▸ TASK: In the material below, find each line with the word "width" and copy it.

▸ RECORDS TO PROCESS:
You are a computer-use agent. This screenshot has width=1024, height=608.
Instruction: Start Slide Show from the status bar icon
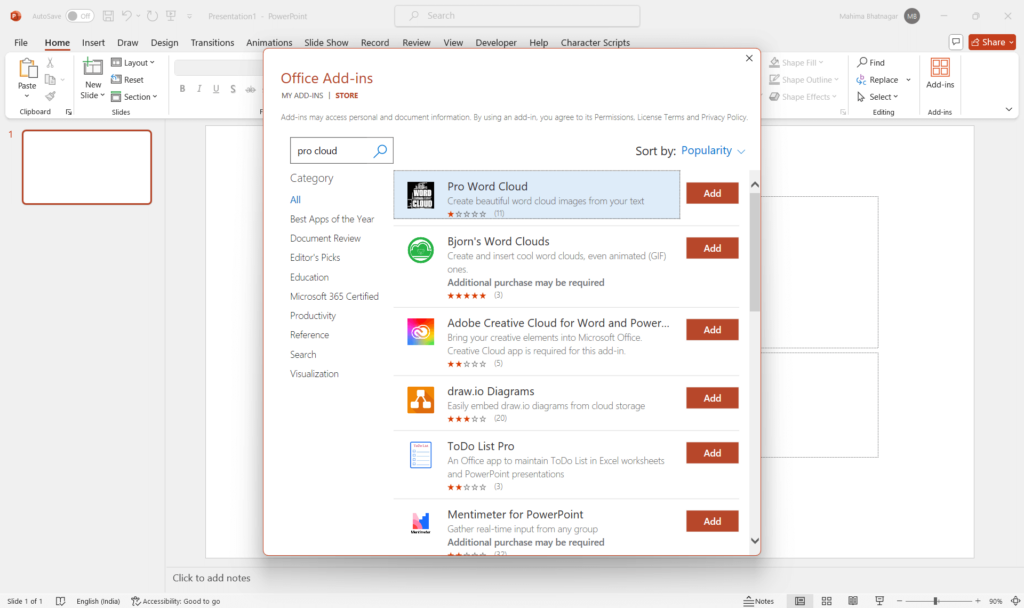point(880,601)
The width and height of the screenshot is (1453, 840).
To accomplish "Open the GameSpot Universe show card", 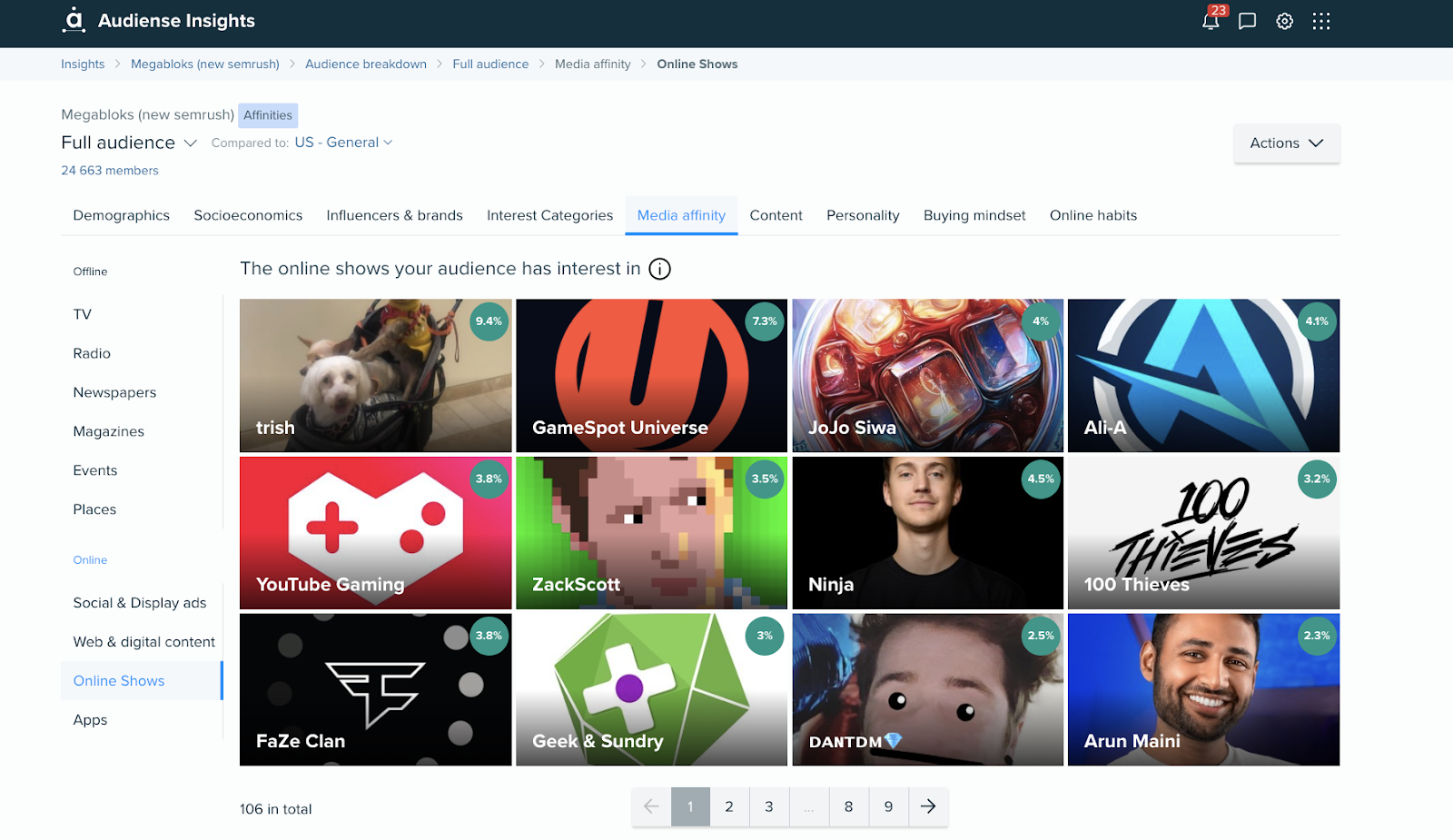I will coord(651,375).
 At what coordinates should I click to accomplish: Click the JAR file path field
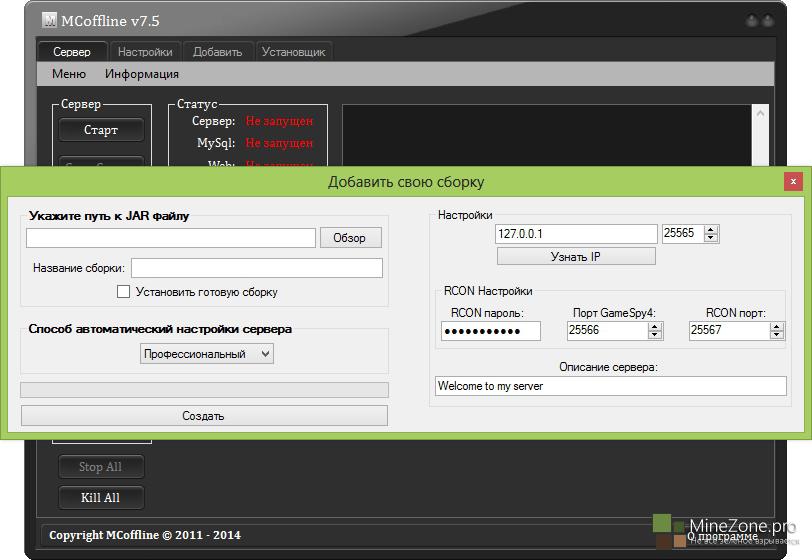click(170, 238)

==

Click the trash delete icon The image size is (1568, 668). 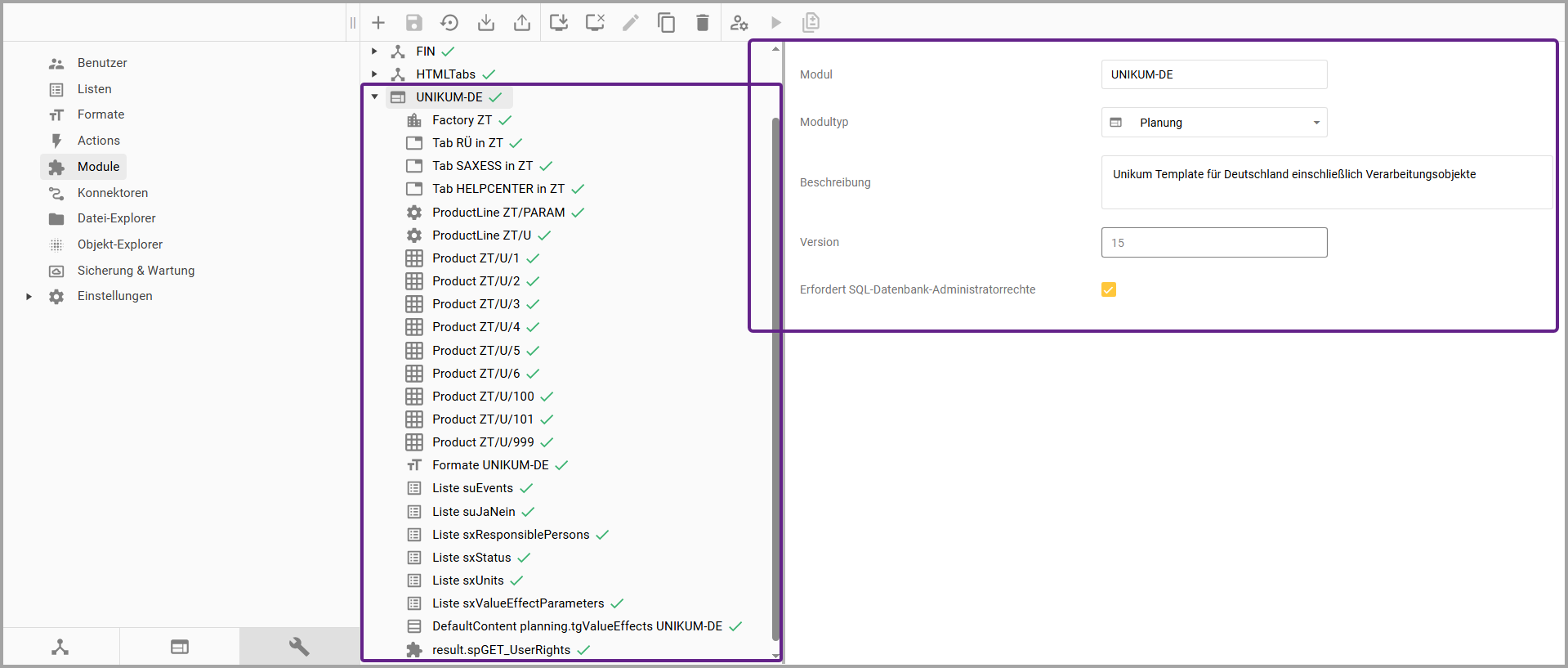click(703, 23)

▸ ANSWER TO THE PROBLEM:
You are a computer-use agent. This screenshot has width=1024, height=608.
The width and height of the screenshot is (1453, 840).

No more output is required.